And when the two-party system is functioning at its best, party leaders can integrate compelling third-party ideas, or even reorient a party entirely to react to a public discontented with its options.
But it has been more than four decades since the last such reorientation, and two decades since the last time a third-party candidate saw his ideas even co-opted by the major parties. Across the latter twenty years, the country has endured a series of disasters that had bipartisan fingerprints all over them. Yet the various movements that have arisen in reaction to those failures — the antiwar left, the Tea Party right, Occupy Wall Street – have yet to even unseat an incumbent president, let alone change the basic lines along which the two parties debate.
Which is where Trump comes in. So far he’s running against the Republican establishment in a more profound way than the Tea Party, challenging not just deviations from official conservative principle but the entire post-Reagan conservative matrix. He can wax right wing on immigration one moment and promise to tax hedge fund managers the next. He’ll attack political correctness and then pledge to protect entitlements. He can sound like Pat Buchanan on trade and Bernie Sanders on health care. He regularly attacks the entire Iraq misadventure, in its Bush-era and Obama-era manifestations alike, in a way that neither mainstream Republicans nor Hillary Clinton can plausibly manage.
And he’s coming at all these issues, crucially, from a vantage point of privilege — which his critics keep highlighting as though it discredits him, when in reality it lends his populism a deeper credibility.

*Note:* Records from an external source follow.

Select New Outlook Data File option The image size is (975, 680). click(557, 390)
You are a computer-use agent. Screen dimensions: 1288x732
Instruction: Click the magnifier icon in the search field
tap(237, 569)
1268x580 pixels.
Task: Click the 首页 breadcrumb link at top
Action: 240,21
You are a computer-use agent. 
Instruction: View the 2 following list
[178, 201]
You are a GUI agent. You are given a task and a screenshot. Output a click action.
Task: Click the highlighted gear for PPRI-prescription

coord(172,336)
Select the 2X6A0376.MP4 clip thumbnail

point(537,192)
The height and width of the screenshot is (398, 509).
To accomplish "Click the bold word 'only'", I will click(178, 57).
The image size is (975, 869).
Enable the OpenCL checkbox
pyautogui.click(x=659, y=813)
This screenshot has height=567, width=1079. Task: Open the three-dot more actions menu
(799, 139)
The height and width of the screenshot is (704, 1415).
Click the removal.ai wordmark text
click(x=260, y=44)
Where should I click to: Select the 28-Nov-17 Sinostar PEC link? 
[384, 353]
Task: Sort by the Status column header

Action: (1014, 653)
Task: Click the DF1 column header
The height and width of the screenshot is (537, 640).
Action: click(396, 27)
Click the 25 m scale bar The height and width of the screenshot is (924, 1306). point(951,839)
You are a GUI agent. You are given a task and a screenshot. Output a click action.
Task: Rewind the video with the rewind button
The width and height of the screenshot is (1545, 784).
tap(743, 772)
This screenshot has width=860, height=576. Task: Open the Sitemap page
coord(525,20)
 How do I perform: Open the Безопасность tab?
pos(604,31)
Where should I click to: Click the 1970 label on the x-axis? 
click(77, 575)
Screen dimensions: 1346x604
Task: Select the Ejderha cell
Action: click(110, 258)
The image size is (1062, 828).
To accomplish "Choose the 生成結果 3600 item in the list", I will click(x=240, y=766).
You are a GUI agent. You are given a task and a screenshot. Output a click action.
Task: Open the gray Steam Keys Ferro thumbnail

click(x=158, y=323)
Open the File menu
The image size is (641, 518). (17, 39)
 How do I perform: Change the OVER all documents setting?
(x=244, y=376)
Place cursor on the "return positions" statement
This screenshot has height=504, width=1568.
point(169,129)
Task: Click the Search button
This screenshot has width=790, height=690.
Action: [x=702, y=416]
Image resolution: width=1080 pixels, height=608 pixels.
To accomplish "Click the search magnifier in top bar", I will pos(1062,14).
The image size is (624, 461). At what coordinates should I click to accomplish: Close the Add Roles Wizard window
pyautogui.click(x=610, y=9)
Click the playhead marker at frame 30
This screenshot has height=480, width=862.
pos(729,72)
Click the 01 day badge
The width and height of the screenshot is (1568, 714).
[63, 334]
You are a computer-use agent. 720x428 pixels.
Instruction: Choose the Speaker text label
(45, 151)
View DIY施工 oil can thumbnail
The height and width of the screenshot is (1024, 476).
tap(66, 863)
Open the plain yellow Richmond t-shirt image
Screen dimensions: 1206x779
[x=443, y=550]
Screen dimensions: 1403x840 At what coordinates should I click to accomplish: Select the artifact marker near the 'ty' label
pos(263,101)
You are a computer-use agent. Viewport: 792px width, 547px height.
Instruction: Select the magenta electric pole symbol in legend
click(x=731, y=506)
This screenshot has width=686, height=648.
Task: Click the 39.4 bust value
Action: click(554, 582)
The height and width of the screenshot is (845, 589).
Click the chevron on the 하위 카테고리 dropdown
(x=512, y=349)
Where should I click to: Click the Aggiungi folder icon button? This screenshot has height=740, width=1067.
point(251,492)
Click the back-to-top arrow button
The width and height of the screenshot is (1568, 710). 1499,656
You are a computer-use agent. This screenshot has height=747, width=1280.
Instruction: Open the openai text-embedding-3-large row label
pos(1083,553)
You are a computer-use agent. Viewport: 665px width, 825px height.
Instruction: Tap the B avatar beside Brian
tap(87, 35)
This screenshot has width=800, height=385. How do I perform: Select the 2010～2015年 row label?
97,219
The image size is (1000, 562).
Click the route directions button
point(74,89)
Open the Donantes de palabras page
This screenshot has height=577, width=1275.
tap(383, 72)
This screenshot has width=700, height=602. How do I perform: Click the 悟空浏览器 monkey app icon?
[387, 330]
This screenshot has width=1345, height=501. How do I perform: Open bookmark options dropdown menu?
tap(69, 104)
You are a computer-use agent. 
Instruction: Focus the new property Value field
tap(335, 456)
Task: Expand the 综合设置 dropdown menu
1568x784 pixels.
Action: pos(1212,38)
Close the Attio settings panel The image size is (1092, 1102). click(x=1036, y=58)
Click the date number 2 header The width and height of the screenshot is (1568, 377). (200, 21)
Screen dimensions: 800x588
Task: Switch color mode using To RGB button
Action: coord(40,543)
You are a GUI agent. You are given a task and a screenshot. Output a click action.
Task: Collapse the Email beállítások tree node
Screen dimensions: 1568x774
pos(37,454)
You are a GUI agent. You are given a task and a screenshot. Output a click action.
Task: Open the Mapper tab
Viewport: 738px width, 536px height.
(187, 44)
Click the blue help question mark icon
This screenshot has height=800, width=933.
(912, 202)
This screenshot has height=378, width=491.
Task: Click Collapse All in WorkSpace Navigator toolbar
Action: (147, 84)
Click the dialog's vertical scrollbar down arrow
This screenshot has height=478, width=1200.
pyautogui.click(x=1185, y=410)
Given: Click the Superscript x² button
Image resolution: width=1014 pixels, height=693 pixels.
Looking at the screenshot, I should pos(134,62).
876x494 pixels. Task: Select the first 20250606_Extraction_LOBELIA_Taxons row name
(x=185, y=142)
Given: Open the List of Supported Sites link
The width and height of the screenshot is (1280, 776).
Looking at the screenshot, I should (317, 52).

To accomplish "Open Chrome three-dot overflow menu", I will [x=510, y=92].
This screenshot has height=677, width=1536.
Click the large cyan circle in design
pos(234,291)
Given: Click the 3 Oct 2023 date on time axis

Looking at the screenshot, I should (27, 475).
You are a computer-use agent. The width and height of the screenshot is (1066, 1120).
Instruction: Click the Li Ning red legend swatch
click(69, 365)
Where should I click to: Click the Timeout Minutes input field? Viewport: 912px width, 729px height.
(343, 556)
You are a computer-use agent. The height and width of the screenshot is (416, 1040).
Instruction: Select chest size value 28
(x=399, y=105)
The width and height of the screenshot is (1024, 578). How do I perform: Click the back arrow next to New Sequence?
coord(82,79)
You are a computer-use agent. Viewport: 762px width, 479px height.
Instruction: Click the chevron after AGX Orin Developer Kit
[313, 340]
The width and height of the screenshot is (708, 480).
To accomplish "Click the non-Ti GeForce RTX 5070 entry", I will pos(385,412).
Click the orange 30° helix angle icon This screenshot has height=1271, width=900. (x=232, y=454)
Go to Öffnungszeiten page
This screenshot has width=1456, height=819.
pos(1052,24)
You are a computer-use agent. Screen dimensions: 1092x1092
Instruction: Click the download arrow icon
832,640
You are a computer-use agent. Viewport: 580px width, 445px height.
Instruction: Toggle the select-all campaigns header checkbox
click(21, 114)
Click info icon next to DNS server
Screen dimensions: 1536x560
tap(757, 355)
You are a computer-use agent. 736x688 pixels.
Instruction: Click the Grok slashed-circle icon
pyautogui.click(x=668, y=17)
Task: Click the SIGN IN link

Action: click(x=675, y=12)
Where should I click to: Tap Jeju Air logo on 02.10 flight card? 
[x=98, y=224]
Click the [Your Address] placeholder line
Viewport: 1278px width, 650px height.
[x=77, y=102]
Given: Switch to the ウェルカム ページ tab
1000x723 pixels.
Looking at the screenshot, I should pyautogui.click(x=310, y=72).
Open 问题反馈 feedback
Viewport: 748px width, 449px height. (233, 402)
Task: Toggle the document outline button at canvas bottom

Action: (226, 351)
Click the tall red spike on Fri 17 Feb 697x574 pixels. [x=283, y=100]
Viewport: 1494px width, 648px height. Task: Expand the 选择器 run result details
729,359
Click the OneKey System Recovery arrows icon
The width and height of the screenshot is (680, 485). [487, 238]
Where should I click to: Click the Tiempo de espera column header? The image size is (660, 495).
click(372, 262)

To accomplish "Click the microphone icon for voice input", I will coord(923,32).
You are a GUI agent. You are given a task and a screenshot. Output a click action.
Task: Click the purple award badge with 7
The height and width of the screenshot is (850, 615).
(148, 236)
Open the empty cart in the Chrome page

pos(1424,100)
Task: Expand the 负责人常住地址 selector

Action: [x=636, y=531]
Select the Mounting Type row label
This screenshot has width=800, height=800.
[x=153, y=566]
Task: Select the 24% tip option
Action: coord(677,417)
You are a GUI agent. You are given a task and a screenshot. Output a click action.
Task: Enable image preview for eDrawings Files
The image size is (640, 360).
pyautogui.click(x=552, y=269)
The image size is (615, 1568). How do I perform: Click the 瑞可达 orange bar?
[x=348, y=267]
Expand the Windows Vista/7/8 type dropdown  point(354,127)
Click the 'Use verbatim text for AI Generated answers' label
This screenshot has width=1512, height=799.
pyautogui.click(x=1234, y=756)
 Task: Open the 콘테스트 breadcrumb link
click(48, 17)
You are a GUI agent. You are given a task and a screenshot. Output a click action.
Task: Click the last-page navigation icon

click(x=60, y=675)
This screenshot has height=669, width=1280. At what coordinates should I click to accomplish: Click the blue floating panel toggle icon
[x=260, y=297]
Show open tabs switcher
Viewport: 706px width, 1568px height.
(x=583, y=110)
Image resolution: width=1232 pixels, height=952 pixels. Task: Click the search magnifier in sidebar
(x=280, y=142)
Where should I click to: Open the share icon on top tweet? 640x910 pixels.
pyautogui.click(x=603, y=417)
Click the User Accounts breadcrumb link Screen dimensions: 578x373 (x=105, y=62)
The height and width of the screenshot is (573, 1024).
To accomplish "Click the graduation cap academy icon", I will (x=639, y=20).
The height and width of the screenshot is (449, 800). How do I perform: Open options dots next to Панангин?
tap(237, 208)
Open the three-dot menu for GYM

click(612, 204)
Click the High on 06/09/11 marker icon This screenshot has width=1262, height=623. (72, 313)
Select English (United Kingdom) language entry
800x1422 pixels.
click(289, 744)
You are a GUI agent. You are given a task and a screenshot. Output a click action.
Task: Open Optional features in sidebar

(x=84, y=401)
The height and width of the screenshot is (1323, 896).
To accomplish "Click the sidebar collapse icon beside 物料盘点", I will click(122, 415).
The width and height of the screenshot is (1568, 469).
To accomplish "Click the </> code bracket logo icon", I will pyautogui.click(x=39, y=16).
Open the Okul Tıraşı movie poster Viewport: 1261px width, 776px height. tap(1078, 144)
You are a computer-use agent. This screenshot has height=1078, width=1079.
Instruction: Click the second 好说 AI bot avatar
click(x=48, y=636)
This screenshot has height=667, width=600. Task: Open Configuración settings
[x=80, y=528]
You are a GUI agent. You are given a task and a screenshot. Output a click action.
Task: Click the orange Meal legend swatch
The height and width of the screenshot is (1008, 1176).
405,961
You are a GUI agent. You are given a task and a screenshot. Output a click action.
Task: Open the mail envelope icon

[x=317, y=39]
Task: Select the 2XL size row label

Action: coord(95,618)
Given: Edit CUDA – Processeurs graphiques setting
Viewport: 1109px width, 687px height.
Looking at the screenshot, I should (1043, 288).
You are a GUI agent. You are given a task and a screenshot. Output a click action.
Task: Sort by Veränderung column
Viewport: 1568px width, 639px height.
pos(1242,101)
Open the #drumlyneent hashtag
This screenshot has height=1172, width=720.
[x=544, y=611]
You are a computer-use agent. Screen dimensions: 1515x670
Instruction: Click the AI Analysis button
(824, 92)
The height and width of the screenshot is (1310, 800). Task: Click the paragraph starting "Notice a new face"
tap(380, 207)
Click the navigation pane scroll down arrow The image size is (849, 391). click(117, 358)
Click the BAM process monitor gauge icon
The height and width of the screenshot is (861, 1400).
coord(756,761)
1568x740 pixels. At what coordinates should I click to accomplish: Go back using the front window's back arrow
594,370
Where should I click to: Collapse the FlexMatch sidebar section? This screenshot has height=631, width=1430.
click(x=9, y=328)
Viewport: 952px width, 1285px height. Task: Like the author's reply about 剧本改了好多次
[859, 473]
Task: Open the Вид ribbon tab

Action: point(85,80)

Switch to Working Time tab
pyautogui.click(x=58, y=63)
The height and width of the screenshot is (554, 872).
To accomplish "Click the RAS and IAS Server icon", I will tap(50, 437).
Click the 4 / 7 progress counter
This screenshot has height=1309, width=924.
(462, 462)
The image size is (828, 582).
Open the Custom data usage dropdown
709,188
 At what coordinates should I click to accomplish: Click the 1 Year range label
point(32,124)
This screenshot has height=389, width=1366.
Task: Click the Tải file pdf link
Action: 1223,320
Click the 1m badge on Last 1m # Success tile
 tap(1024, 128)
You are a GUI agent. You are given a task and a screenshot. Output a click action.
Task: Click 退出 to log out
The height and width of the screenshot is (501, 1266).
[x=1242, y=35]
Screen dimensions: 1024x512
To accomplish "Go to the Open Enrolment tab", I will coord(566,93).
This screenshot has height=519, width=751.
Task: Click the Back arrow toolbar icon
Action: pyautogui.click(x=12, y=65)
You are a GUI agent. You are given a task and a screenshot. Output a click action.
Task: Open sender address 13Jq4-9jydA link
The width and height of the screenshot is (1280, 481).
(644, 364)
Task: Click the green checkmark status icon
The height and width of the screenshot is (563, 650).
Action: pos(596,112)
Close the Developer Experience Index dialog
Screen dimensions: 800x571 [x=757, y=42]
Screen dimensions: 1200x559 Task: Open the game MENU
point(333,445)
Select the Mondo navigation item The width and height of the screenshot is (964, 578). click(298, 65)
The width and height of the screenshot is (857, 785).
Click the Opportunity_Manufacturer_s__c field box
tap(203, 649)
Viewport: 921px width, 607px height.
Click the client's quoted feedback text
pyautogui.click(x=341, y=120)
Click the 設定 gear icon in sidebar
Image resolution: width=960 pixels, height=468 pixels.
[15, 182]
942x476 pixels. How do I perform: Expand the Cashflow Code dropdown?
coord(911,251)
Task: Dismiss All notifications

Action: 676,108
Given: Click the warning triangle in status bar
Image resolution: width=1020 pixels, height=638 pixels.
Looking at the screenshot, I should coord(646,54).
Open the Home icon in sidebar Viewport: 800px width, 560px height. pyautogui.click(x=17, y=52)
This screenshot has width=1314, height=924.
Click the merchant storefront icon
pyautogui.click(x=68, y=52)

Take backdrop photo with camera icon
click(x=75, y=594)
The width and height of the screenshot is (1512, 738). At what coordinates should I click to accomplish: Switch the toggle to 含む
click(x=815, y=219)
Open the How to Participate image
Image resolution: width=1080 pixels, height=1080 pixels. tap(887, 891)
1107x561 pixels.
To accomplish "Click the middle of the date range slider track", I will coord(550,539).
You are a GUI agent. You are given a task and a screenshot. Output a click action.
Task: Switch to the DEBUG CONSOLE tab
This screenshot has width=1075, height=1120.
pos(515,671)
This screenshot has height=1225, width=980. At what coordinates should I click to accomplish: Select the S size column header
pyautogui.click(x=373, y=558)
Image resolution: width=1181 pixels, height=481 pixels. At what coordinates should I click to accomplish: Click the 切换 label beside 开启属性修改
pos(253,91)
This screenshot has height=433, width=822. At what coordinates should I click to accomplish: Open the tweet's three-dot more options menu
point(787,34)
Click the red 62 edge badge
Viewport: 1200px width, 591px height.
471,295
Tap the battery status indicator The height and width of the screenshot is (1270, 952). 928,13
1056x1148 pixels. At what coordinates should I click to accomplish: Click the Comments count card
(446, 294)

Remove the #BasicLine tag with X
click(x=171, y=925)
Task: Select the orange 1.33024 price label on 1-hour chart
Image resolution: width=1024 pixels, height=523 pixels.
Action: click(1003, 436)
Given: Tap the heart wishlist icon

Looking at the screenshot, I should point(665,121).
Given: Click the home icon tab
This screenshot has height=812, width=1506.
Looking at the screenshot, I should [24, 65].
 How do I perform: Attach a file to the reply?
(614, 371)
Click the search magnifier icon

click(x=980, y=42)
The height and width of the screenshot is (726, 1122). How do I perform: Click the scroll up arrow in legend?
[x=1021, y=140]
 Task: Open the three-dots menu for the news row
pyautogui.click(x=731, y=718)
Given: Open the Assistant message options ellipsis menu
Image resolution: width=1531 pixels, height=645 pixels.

He’s the Acela Corridor billionaire (albeit tackier than most) who promises to reveal what the elites are really up to, the crony capitalist who can tell you just how corrupt D.C. really is, the financier who’ll tell you that high finance can afford higher taxes. It’s precisely because he isn’t a blue collar outsider that he may seem like a credible change agent: Because he knows Wall Street, and because he doesn’t need its money to campaign, it seems like he could actually fight his fellow elites and win.
He won’t, of course, but it matters a great deal how he loses. In a healthy two-party system, the G.O.P. would treat Trump’s strange success as evidence that the party’s basic orientation may need to change substantially, so that it looks less like a tool of moneyed interests and more like a vehicle for middle American discontent.
In an unhealthy system, the kind I suspect we inhabit, the Republicans will find a way to crush Trump without adapting to his message. In which case the pressure the Donald has tapped will continue to build — and when it bursts, the G.O.P. as we know it may go with it.